— SOURCE DATA —
********
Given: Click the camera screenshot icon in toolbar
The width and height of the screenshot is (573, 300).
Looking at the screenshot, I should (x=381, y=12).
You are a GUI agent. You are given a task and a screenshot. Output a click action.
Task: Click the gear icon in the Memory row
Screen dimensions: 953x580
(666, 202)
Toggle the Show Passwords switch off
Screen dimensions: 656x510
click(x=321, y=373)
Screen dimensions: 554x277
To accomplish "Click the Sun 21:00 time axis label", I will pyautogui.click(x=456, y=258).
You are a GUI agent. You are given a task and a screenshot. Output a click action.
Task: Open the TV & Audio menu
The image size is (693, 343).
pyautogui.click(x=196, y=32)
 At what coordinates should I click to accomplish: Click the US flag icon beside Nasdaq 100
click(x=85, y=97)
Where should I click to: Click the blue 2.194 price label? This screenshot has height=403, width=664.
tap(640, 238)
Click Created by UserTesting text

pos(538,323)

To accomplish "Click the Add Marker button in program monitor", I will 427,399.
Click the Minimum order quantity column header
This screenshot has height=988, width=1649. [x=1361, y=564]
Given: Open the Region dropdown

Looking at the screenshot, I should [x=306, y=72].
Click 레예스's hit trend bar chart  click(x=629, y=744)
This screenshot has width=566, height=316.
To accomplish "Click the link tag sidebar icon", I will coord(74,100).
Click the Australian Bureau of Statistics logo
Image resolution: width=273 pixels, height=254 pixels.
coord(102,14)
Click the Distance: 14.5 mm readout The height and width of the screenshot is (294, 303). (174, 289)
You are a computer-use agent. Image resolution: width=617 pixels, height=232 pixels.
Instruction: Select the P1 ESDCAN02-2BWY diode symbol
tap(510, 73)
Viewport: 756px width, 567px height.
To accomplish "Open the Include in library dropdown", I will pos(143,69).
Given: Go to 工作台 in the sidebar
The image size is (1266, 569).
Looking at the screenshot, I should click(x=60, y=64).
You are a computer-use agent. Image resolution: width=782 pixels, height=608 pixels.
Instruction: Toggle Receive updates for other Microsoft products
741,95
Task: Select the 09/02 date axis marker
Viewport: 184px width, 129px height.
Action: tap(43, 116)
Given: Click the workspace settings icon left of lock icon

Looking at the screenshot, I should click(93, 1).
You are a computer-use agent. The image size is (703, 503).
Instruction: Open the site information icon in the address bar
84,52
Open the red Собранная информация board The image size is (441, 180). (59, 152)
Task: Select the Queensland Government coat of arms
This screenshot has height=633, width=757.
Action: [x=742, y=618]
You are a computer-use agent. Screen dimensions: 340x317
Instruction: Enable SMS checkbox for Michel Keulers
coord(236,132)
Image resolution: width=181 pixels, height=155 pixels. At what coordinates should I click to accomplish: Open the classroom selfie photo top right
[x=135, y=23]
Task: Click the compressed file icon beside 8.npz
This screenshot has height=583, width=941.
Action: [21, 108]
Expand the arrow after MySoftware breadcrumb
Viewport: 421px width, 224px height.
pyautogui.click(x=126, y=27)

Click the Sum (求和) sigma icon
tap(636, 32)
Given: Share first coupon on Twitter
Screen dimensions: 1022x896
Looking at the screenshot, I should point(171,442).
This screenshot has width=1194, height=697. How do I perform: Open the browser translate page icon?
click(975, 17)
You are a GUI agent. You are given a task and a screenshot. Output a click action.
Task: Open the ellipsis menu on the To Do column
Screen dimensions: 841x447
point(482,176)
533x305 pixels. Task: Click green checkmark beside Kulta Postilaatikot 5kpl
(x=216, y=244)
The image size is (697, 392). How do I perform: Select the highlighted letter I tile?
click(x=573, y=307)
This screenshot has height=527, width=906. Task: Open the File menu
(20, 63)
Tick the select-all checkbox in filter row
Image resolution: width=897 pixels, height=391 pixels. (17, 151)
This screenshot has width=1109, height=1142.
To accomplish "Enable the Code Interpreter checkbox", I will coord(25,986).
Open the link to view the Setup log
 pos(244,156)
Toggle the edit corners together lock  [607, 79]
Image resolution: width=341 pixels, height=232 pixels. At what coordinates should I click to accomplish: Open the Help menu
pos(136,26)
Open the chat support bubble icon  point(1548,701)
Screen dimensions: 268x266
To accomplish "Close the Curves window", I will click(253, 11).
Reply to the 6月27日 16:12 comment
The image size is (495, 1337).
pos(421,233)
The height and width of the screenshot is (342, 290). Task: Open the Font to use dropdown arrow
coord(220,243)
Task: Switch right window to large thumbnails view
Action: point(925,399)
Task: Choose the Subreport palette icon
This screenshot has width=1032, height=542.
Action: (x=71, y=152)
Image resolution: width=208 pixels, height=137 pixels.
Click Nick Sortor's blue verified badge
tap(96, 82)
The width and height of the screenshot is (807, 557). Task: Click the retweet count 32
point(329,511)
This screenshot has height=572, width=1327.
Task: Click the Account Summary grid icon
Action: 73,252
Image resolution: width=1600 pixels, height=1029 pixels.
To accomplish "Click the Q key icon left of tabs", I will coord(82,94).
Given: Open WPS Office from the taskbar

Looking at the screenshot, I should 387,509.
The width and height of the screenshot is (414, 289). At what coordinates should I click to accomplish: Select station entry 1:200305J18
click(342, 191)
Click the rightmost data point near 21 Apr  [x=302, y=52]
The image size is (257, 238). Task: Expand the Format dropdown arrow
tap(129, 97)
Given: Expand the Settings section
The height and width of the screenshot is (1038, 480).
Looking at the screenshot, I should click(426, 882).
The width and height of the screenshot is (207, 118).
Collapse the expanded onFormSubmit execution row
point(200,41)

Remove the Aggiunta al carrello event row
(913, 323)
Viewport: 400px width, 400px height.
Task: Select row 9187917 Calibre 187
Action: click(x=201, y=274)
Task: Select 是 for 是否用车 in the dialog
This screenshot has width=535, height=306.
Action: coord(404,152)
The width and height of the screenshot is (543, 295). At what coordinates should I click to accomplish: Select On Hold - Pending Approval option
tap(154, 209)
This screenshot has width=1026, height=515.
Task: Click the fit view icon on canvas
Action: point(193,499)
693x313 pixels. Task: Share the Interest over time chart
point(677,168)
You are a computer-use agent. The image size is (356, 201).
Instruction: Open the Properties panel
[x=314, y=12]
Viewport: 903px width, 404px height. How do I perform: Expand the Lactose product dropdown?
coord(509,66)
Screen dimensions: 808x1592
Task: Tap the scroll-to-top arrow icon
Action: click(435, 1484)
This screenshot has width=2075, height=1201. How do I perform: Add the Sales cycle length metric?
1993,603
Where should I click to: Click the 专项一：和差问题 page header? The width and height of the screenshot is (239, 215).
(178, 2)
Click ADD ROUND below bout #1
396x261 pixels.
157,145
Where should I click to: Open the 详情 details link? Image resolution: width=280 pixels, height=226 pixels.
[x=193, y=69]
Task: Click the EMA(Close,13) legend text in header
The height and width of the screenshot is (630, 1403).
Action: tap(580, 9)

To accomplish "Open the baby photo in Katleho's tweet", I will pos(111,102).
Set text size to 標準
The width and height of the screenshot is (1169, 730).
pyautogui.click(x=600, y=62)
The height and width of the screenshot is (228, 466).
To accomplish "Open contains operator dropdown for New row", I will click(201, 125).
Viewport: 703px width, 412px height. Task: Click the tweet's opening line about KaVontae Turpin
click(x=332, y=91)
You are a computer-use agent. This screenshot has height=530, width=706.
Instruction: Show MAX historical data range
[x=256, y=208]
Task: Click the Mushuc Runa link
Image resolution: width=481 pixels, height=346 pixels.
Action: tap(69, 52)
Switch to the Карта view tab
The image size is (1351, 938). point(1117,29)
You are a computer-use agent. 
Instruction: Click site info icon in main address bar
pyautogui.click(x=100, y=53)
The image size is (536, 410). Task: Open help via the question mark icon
********
If a line in the data holds the string "axis", copy that line.

— RESPONSE AREA —
To accomplish "Click the Sun 21:00 time axis label", I will pyautogui.click(x=456, y=258).
Task: Select the 09/02 date axis marker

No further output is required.